Contusions are easily visible on CT and MRI scans, appearing as inhomogeneous hyperdensities on CT and as hyperintensities on MRI sequences that detect blood; there is usually localized brain edema (Fig. 378-1) and some subarachnoid bleeding. Blood in the cerebrospinal fluid (CSF) due to trauma may provoke a mild inflammatory reaction. Over a few days, contusions acquire a surrounding contrast enhancement and edema that may be mistaken for tumor or abscess. Glial and macrophage reactions result in chronic, scarred, hemosiderin-stained depressions on the cortex (plaques jaunes) that are the main source of posttraumatic epilepsy.
Traumatic cerebral contusion. Noncontrast CT scan demonstrating a hyperdense hemorrhagic region in the anterior temporal lobe.

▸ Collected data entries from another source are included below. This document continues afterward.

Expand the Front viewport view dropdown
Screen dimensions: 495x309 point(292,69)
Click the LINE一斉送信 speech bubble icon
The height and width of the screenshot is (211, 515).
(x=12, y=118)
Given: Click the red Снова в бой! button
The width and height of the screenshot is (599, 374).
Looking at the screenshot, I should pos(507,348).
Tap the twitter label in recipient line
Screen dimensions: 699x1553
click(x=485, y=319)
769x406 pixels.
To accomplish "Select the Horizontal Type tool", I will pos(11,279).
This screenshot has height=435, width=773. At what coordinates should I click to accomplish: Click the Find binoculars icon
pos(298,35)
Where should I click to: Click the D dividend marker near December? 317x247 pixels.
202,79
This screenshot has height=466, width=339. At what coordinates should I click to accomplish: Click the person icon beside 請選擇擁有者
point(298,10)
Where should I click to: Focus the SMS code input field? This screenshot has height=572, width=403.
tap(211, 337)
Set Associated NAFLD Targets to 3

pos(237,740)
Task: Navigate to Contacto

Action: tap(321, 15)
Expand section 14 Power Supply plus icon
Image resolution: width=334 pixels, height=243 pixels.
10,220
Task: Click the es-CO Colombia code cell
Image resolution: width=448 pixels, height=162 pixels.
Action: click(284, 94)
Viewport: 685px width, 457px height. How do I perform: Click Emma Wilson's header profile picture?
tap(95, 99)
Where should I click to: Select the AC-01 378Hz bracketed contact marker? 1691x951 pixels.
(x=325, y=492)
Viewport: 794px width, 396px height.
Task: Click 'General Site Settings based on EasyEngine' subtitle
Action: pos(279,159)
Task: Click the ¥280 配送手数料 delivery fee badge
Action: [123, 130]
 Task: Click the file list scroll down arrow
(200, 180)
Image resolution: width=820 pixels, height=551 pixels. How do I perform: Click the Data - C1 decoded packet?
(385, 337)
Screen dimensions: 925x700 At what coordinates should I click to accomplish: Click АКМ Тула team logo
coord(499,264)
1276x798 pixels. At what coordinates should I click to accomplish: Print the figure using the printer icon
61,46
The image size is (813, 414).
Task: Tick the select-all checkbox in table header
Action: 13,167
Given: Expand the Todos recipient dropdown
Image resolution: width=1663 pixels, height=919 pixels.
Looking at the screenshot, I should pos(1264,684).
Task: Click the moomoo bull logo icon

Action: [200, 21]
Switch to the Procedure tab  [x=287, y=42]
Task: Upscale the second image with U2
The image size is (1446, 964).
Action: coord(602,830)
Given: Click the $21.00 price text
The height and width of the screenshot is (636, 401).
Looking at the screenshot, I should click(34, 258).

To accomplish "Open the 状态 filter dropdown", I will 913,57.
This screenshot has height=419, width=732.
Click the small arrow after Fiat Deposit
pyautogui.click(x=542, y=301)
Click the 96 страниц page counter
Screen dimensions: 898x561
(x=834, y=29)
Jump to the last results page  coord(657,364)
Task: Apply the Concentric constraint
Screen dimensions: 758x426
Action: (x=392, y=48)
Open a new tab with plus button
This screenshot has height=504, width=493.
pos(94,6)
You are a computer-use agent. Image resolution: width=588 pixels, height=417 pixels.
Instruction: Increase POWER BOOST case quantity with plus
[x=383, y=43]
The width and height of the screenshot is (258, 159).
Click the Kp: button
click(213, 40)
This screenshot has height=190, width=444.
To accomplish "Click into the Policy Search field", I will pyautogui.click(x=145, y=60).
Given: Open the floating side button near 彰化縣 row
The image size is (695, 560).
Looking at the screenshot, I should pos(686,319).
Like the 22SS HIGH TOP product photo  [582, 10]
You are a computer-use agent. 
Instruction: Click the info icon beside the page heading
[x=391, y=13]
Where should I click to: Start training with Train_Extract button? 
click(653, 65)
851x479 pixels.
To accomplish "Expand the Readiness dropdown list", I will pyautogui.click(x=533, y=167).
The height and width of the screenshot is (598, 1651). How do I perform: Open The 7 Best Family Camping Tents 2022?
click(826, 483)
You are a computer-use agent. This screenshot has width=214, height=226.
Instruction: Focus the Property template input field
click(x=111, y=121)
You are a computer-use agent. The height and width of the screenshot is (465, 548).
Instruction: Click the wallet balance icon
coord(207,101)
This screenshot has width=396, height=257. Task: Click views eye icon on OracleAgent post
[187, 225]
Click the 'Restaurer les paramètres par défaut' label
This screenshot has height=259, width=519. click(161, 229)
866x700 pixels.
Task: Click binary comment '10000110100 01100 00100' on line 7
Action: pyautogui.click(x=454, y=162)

Torsional or shearing forces within the brain cause hemorrhages of the basal ganglia and other deep regions. Large hemorrhages after minor trauma suggest that there is a bleeding diathesis or cerebrovascular amyloidosis. For unexplained reasons, deep cerebral hemorrhages may not develop until several days after injury. Sudden neurologic deterioration in a comatose patient or a sudden rise in intracranial pressure (ICP) suggests this complication and should therefore prompt investigation with a CT scan.